Brooks: India stands as testament to power of free enterprise

India is being transformed through free enterprise, Arthur C. Brooks, the president of the American Enterprise Institute, wrote in a recent Ripon Forum article, and if the country continues to grow at its current rate it will cease being a “poor nation” in only a few decades.

The change in India from his first trip there more than three decades ago to the present was striking for Brooks.

“What I found in the streets of Chennai shocked me,” Brooks recalled of his first trip to India as a 19-year-old. “I saw poverty I had never encountered before: lepers, malnourished children, and a constant stream of beggars. Degradation and desperation seemed to be everywhere.”

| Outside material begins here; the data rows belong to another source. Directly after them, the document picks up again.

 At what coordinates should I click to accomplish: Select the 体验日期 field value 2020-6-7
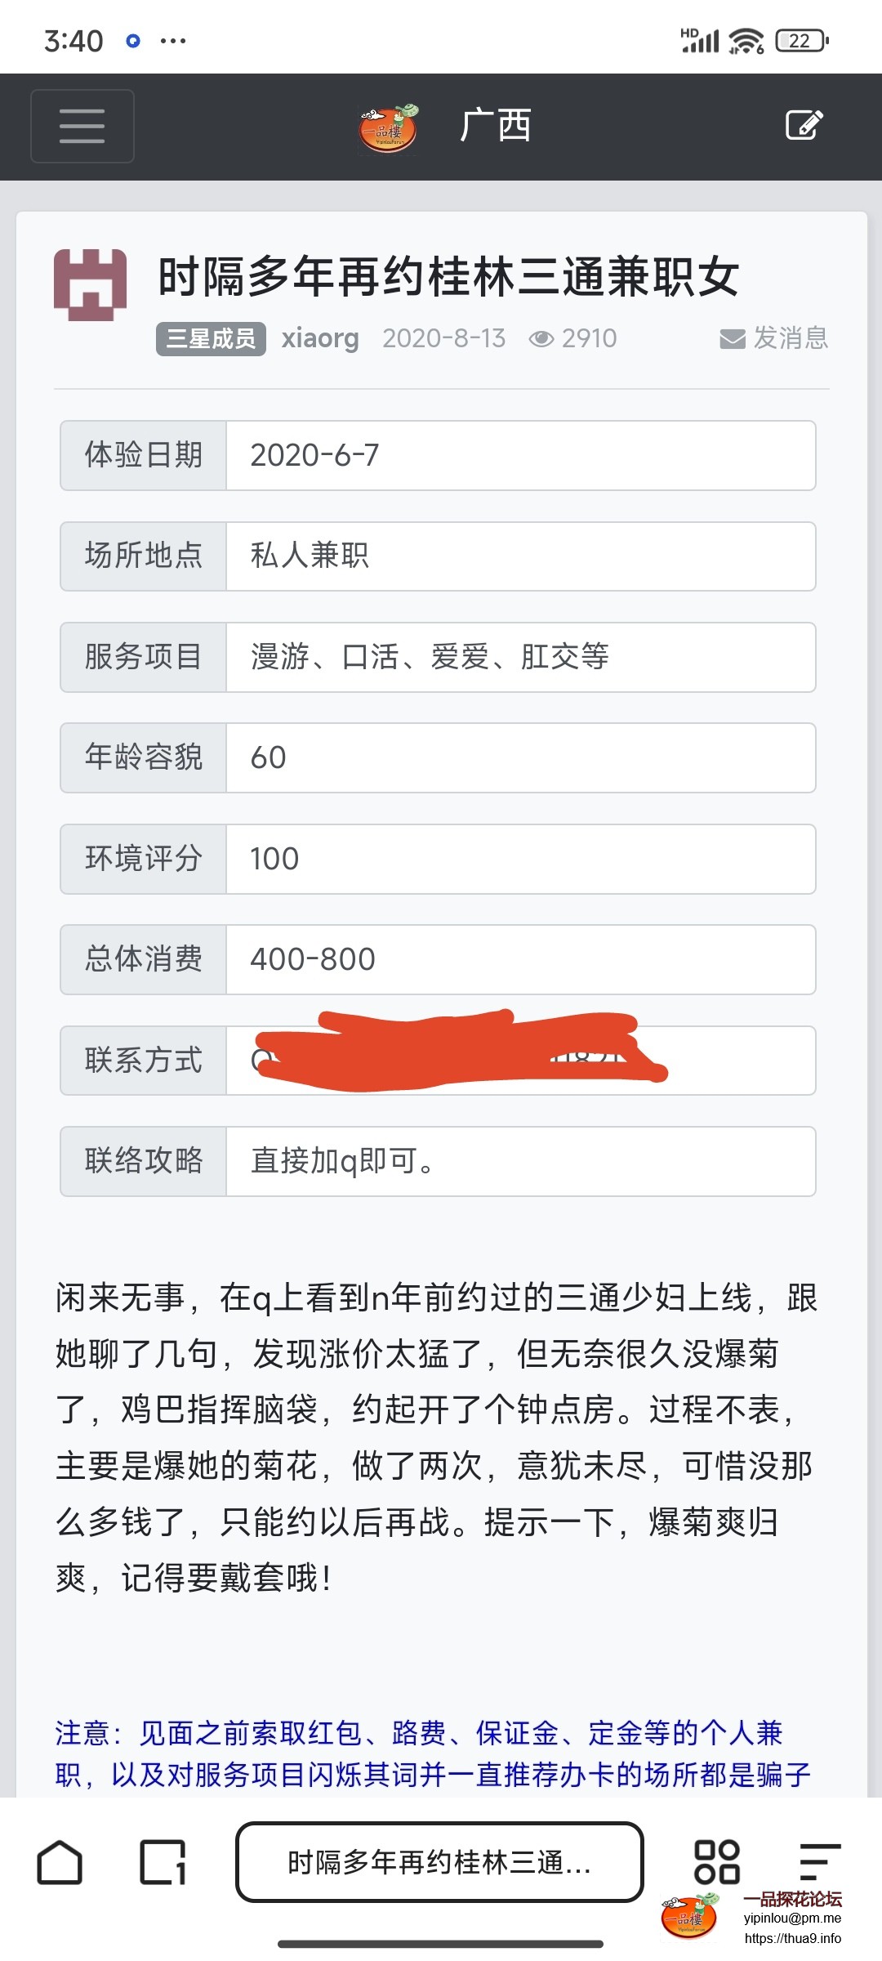point(519,456)
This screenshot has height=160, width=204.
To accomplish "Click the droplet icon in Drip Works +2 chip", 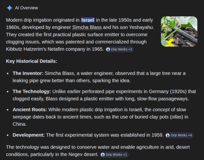I will click(x=108, y=49).
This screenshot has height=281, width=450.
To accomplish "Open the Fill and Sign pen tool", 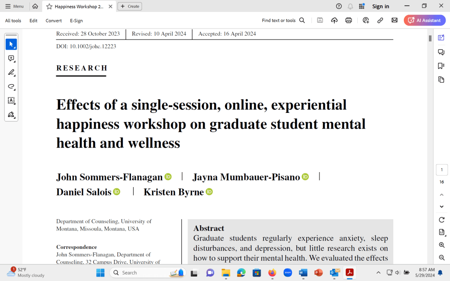I will point(11,115).
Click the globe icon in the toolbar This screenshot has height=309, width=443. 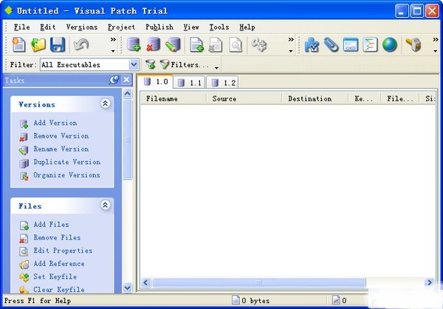(389, 46)
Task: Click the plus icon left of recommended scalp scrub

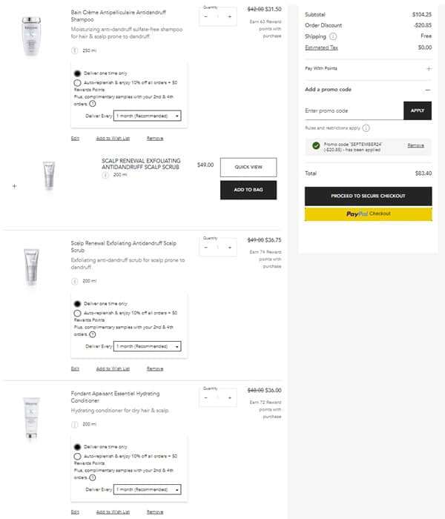Action: tap(14, 186)
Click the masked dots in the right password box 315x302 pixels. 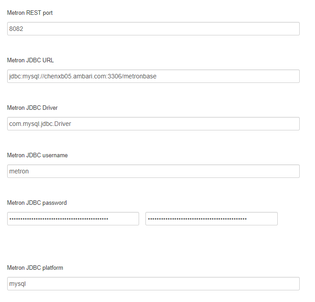pos(197,219)
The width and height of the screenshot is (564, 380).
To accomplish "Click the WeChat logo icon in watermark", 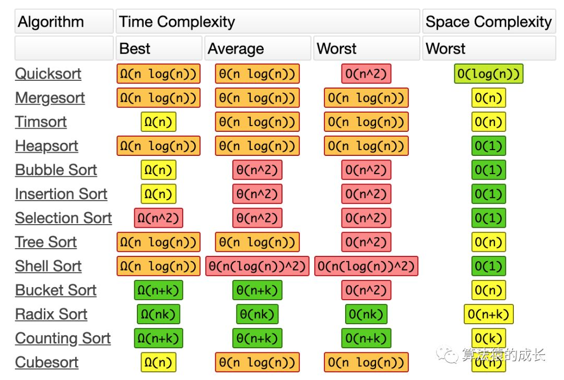I will click(448, 354).
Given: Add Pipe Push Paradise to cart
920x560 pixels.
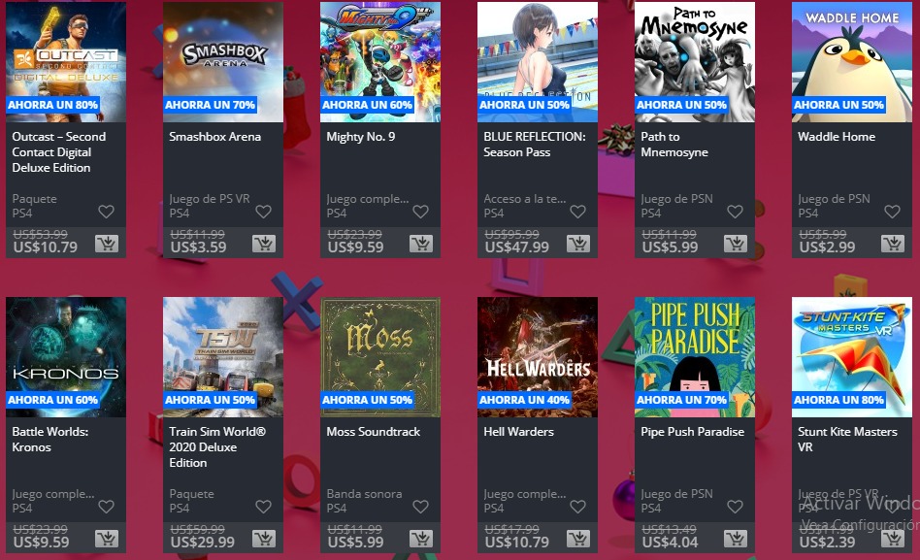Looking at the screenshot, I should [x=736, y=539].
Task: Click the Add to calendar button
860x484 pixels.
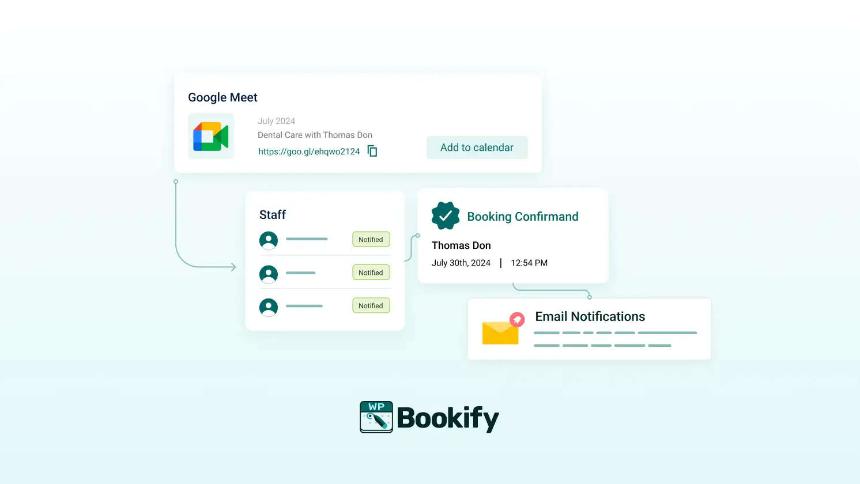Action: (x=477, y=148)
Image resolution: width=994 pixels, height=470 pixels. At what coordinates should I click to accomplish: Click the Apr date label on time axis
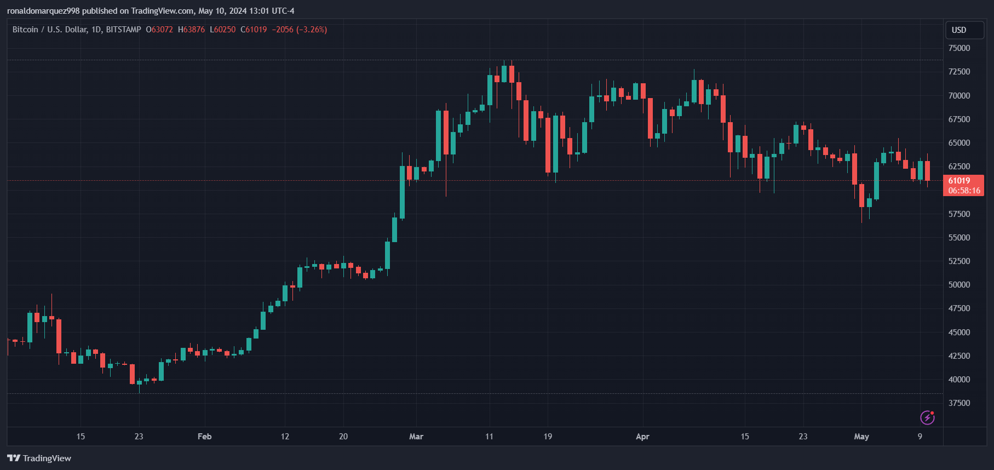642,437
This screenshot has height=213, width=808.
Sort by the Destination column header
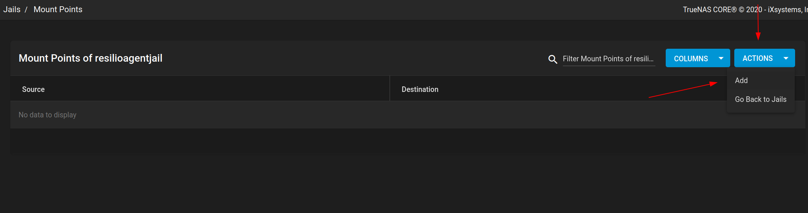(x=420, y=89)

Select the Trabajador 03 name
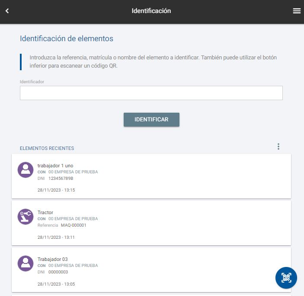[52, 259]
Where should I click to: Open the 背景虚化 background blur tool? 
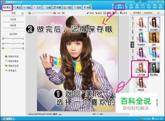pyautogui.click(x=11, y=70)
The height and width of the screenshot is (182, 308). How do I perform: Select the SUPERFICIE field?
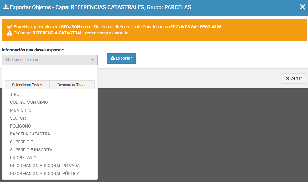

Since that first trip, the percentage of those living on a dollar a day or less dropped dramatically, down 80 percent since 1970, adjusted for inflation, owing in large part to embracing free enterprise.

“I went to India to get beyond the data and speak to actual people whose lives had been transformed by the spread of free enterprise,” Brooks said.

To fully understand the rapid changes taking place in India’s economy, Brooks visited Dharavi, a Mumbai slum that is home to more than 700,000 people. The majority of those who live in Dharavi, which is approximately two-thirds the size of Central Park, also work there, putting every inch of land to use.

“The ramshackle houses are all improvised, one piled on top of the other, built without permission over many years,” Brooks said. “Even in daytime, the walkways are dark as night. You have to watch your head and your feet at the same time.”

But Brooks was struck not by what Americans would see as “inner-city poverty” but by the industriousness of those who live there.

“I visited a makeshift factory where workers sorted pieces of plastic, intensely washed them and dried them in the blazing sun,” Brooks said. “And that was just one factory. There are at least 15,000 factories there, and fully 85 percent of Dharavi’s residents work inside the slum itself.

“Despite the overcrowding and terrible sanitation, Dharavi is a magnet community. Migrants from all over India flee desperately poor villages, pouring into the slum to seize the chance to work. Everyone I talked to — everyone — told me that Dharavi was on its way up. It is a relentlessly optimistic place.”

The turnaround, Brooks said, happened in the last 20 years, when free enterprise took the place of Indira Ghandi’s push for socialism.

“[I]n the past 20 years, free enterprise has transformed India,” Brooks said. “Between 1965 and 1975, per capita income in India rose by just 0.3 percent annually. But from 2005 to 2013, that figure has more than doubled, from $740 to $1,570. If India continues growing at these rates, it will cease to be a poor country in the next few decades.”

The lesson, Brooks said, is that while it is easy to take free enterprise for granted and even to focus solely on its imperfections, Dharavi stands as a case study offering striking proof of the transformative power of free enterprise.

“The solution is never to retreat from capitalism or regret material abundance,” Brooks said. “It is to build an even more robust and inclusive free enterprise society.”